Bischof Henry of Lexinton, ein Bruder des Richters, ließ Hugo in der Kathedrale von Lincoln bestatten, nachdem diesem Wunder zugesprochen wurden: Copin selbst habe ausgesagt, dass das Grab, das die Juden für ihn geschaufelt hätten, den Leichnam wieder ausgeworfen hätte, daraufhin hätten sie die Leiche in seinen Brunnen geworfen. Dann soll eine blinde Frau ihr Augenlicht wieder erhalten haben, nachdem sie ihre Augen mit Wasser aus diesem Brunnen gewaschen habe. Auch an Hugos Grab in der Kathedrale ereigneten sich der Überlieferung zufolge Wunder, es wurde Ziel vieler Pilger.
Matthäus Paris, einer der damals bekanntesten Chronisten, verfaste eine blutrünstige Darstellung, wonach sich hochrangige
Juden aus ganz England in Lincoln versammelt
hatten, um das zuvor entführte Kind einer christlichen Familie erst zu mästen, dann zu foltern, mit einer Dornenkrone zu
krönen und schließlich zu kreuzigen; anschließend sei der Leichnam ausgeweidet und für magische Zwecke benutzt worden.
Nachdem es ähnliche Legenden auch in anderen englischen Städten gegeben hatte, folgten heftige Pogrome gegen Juden, bei
denen ganze Gemeinden umgebracht wurden, und schließlich 1290 die Vertreibung aller Juden aus England.
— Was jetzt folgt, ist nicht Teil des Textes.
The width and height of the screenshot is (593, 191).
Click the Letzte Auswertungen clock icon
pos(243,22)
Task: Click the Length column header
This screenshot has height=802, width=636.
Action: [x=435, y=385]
Im 14. Jahrhundert
nahm Geoffrey Chaucer, der Begründer der englischen Literatur, eine sich an der Legende des Hugo orientierende
Ritualmordlegende, die Erzählung der Priorin
, in seine Canterbury Tales
auf.
1955 (!) distanzierte sich die Leitung der Kathedrale in
Lincoln von der Legende und brachte an Hugos
Grab eine Tafel an mit der Inschrift: Erdichtete Geschichten von
Ritualmorden
an christlichen Jungen durch
jüdische Gemeinden waren in Europa während des Mittelalters und auch später noch gang und gäbe. Diese Fiktionen kosteten
viele unschuldige Juden das Leben. Lincoln hatte seine Legende und das angebliche Opfer wurde im Jahr 1255 in der Kathedrale
beigesetzt. Solche Geschichten reichen der Christenheit nicht zur Ehre.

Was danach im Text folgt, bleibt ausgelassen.